> **Exercise instructions**
Please, without any pictures, transcribe the lines from the one holding "Task: Toggle the Preview eye icon" to the end of the listing, both ends included.

START Given entries

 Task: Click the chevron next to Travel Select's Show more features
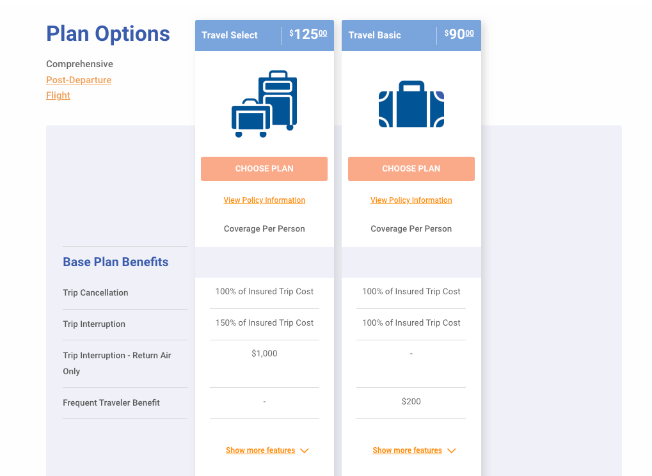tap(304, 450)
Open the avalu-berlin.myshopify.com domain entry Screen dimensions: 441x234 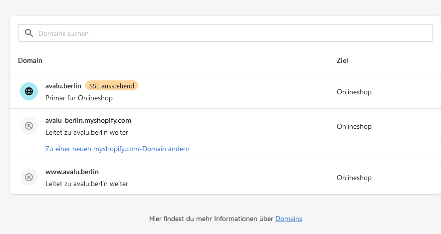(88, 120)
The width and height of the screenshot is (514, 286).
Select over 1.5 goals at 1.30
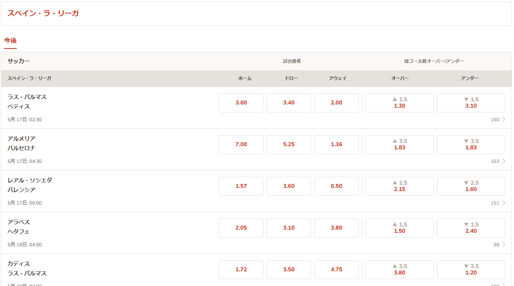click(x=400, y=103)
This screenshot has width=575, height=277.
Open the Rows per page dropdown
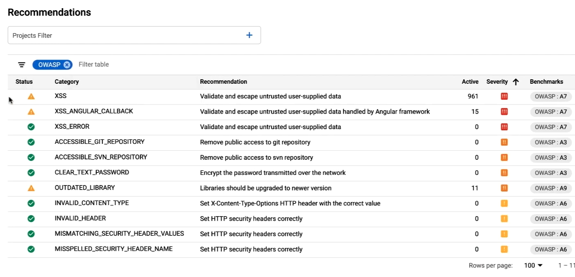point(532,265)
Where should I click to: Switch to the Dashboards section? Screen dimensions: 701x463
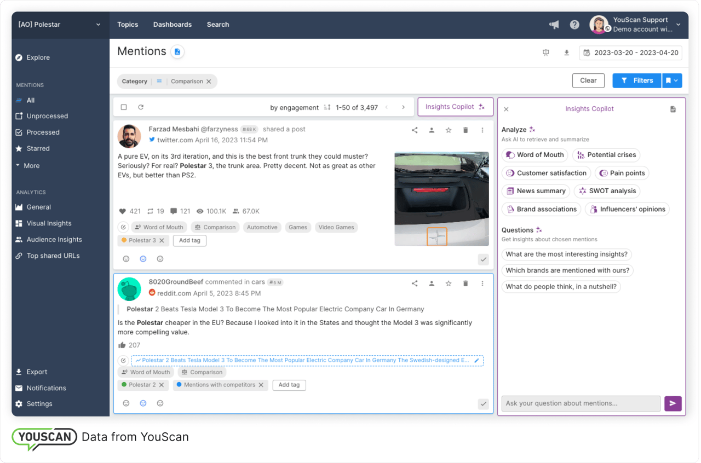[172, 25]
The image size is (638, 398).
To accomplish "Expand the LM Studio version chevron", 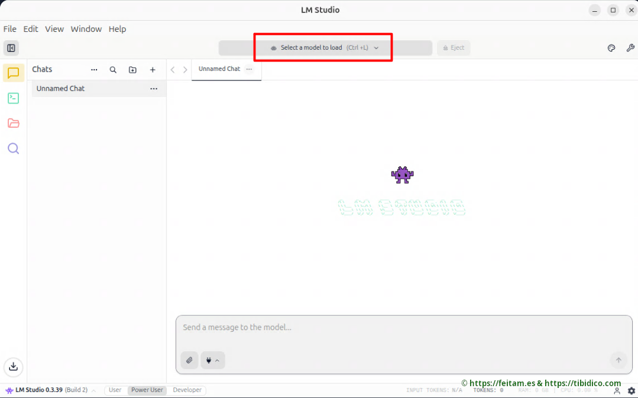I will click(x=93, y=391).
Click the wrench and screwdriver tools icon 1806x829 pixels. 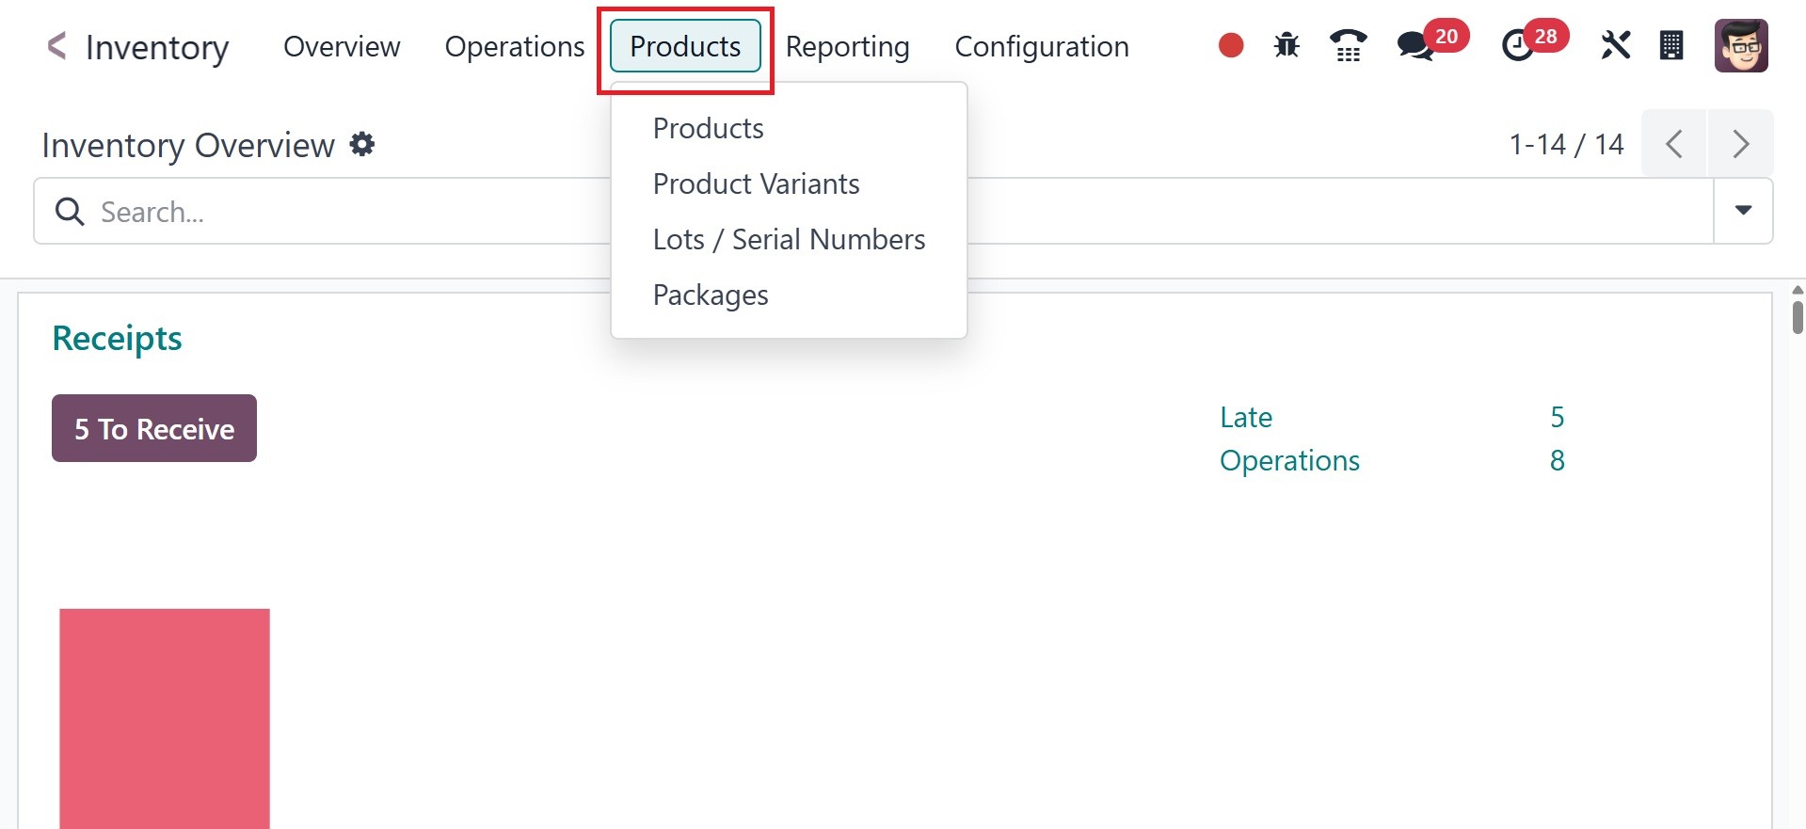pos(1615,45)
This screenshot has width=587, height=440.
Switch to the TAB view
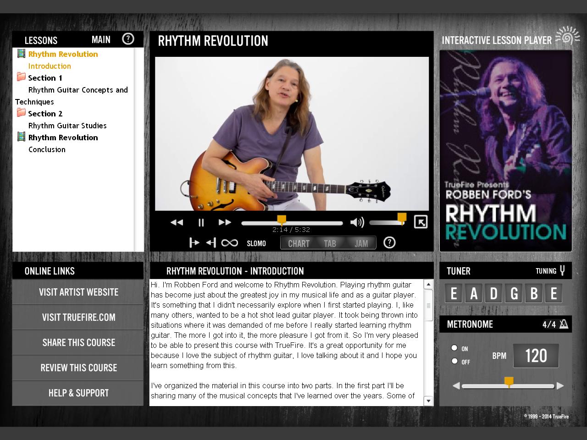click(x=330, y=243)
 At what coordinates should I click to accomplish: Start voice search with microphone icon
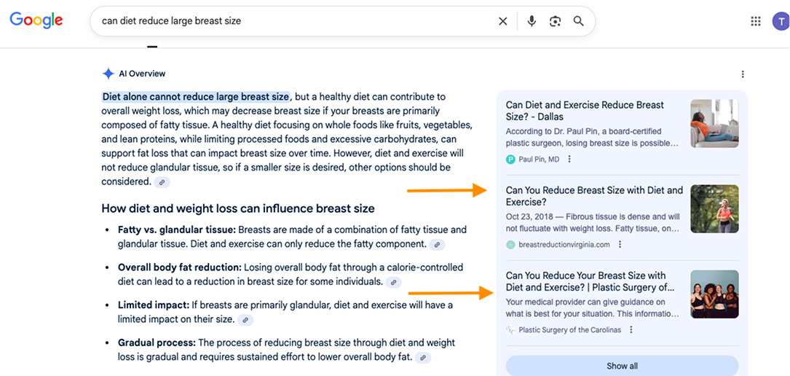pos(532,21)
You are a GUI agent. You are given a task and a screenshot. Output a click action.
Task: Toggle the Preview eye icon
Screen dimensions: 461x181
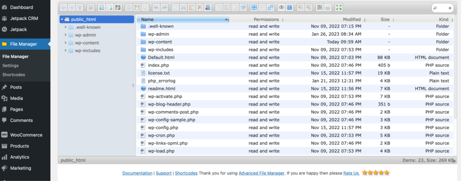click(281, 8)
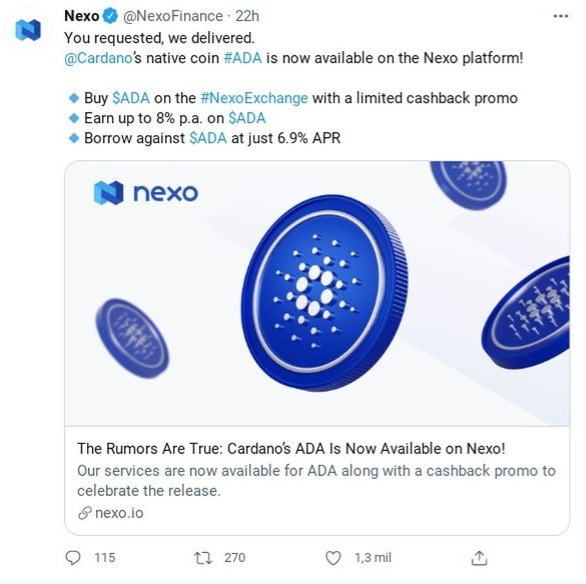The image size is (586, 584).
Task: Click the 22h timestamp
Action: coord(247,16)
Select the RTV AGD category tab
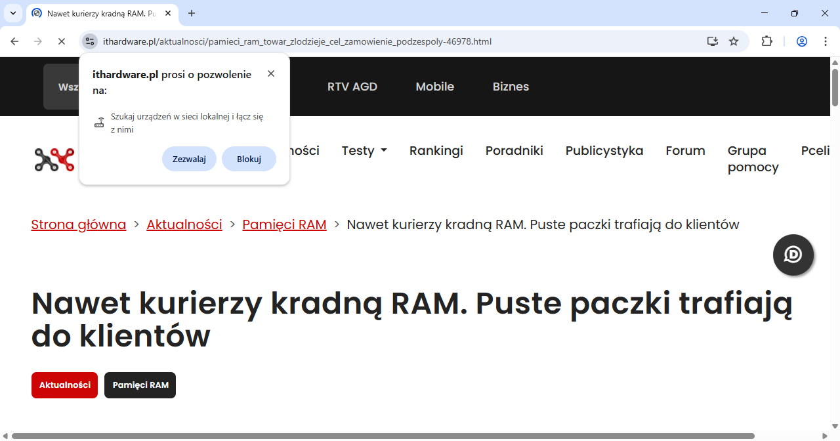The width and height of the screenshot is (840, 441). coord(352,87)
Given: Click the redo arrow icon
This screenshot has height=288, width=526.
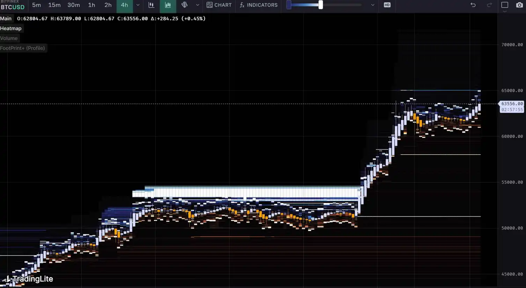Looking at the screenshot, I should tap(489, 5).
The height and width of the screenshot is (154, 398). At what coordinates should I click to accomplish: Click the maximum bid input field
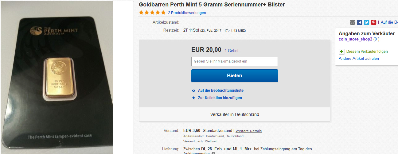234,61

END Given entries

> **Answer section**
Task: Toggle the Preview eye icon
Screen dimensions: 461x181
click(281, 8)
The image size is (586, 584).
Task: Click the 22h timestamp
Action: coord(247,16)
Select the RTV AGD category tab
The width and height of the screenshot is (840, 441). coord(352,87)
Given: Click the redo arrow icon
This screenshot has height=288, width=526.
Looking at the screenshot, I should tap(489, 5).
The height and width of the screenshot is (154, 398). At what coordinates should I click to accomplish: Click the maximum bid input field
234,61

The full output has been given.